Is it possible to understand (that is, reproduce, quantify, and predict) how organization emerges from the interactions of the single degrees of freedom in a biomolecular system, over a broad spectrum of length and timescales? Empirical and theoretical evidence supports the idea that for most macromolecular processes only a small portion of the conformational space is visited, and that for medium/long time scales a very small number of parameters are enough to describe the coarse dynamics of a large macromolecular system. Previous work in this direction has not been automatic or systematic, and has been driven mostly by physical intuition, with little or no guarantee of success.
It is the goal of this work to develop and apply a radically different approach, that reconciles biological and biochemical approaches with a physical and mathematical perspective.
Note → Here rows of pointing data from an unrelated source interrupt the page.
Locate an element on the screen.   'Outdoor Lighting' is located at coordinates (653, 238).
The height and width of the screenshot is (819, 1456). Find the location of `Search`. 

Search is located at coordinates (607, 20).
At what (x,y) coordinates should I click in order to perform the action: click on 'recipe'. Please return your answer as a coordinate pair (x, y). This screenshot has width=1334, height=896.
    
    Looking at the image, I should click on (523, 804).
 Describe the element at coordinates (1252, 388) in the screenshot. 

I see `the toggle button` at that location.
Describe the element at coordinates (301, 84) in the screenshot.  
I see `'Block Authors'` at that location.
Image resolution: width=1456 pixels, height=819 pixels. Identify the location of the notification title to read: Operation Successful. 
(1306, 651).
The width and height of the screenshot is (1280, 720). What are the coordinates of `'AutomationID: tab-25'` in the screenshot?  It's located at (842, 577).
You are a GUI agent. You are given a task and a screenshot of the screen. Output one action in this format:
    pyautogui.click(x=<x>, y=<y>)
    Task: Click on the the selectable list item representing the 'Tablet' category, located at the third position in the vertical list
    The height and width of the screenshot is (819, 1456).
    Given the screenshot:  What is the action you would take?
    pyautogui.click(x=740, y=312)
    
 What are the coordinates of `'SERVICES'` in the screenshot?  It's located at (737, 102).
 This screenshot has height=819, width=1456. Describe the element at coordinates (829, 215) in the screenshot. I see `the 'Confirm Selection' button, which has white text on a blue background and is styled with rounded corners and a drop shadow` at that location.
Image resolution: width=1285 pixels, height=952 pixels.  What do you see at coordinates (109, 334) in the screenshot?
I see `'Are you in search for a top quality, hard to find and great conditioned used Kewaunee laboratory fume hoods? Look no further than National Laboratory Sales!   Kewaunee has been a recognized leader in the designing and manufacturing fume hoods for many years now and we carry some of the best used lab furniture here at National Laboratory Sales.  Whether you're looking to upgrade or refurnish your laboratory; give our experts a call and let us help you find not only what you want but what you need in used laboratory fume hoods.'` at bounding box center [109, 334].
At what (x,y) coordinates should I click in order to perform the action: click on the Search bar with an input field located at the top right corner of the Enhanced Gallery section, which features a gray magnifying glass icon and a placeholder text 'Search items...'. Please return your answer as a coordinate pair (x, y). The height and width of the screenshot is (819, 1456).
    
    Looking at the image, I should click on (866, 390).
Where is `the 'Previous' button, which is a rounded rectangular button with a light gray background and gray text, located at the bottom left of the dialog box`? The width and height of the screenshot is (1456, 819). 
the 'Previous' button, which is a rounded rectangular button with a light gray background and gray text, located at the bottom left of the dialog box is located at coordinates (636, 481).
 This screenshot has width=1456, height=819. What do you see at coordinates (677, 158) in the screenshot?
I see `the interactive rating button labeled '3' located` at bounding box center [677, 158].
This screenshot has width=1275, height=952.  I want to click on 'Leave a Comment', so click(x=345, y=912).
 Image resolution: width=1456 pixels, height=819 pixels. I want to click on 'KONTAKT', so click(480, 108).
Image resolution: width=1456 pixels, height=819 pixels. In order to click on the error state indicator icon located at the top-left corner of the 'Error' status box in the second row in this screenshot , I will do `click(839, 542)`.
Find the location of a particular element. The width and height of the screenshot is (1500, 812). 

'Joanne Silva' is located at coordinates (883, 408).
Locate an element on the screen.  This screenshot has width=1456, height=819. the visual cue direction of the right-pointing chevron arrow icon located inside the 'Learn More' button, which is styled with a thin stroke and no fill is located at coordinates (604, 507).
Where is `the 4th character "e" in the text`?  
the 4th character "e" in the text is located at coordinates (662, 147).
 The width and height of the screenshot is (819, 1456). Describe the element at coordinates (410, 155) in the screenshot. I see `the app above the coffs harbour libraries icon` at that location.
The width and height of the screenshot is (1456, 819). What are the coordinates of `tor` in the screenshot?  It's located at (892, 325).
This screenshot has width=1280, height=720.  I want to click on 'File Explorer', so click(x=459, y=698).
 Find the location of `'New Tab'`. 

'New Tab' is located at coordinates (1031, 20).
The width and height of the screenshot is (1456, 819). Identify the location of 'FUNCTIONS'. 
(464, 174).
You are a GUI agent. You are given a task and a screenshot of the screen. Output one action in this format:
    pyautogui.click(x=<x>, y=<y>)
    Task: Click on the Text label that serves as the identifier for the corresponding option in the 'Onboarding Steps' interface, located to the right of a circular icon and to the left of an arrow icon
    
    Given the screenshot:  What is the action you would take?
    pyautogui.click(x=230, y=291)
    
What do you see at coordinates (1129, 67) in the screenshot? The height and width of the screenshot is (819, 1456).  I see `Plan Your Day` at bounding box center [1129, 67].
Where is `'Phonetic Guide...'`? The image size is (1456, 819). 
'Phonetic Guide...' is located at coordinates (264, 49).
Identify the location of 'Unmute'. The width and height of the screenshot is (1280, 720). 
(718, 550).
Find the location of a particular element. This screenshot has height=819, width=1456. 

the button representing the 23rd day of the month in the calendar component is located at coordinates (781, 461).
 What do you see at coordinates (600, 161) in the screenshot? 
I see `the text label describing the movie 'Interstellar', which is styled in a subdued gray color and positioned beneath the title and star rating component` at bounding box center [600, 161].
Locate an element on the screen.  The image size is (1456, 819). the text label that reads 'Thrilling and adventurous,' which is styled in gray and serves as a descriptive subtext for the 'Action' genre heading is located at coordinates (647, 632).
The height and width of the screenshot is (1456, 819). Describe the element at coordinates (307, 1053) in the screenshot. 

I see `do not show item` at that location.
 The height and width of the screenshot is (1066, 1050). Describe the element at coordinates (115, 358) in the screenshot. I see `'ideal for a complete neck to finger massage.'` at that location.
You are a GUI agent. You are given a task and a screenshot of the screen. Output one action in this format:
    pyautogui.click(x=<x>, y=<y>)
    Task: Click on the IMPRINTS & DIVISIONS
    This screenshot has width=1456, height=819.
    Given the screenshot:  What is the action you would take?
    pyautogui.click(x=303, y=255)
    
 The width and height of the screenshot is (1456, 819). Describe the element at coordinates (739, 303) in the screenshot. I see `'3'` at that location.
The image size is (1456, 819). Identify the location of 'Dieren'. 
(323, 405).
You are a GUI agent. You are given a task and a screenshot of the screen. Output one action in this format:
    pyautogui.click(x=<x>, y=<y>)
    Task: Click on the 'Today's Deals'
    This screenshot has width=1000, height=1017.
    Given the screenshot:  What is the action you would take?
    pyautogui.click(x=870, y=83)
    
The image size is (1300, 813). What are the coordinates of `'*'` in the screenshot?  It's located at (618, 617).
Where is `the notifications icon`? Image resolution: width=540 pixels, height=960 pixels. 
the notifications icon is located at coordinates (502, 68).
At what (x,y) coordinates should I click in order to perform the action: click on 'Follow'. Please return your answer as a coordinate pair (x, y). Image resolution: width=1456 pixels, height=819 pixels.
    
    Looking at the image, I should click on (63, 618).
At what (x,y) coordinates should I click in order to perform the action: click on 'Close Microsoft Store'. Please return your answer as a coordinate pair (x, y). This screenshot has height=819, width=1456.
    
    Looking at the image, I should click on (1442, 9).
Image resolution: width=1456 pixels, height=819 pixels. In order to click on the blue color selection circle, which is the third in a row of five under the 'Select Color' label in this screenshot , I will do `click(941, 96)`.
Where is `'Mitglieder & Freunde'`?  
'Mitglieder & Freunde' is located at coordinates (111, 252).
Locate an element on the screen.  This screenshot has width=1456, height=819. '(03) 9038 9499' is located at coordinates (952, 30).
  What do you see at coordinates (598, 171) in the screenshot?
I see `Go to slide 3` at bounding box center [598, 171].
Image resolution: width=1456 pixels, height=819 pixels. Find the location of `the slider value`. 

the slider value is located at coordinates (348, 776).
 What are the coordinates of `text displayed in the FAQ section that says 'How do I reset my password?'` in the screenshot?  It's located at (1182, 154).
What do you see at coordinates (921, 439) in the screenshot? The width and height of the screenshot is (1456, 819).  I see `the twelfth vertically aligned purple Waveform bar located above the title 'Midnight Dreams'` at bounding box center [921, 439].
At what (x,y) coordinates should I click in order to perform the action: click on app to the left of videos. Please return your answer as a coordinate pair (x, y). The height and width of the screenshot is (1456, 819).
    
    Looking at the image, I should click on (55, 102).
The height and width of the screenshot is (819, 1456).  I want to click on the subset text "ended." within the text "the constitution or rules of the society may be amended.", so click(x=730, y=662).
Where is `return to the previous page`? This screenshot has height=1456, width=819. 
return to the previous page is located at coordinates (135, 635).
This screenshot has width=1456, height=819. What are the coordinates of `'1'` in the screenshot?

A key step towards the formulation of the general "rules" that evolution has employed for regulating the behavior of biomolecular processes resides in the mathematically rigorous identification and the physically sound interpretation of the minimal set of effective parameters needed to faithful reproduce the macromolecular process of interest. The methods that will be developed to this end are based on multiscale geometric measure theory, harmonic analysis, and dimensionality reduction. The core of these ideas will be widely applicable to the analysis of the geometry of large high dimensional data sets, across and beyond biophysics, leading to novel general paradigms for dimensionality reduction and regression on such data sets.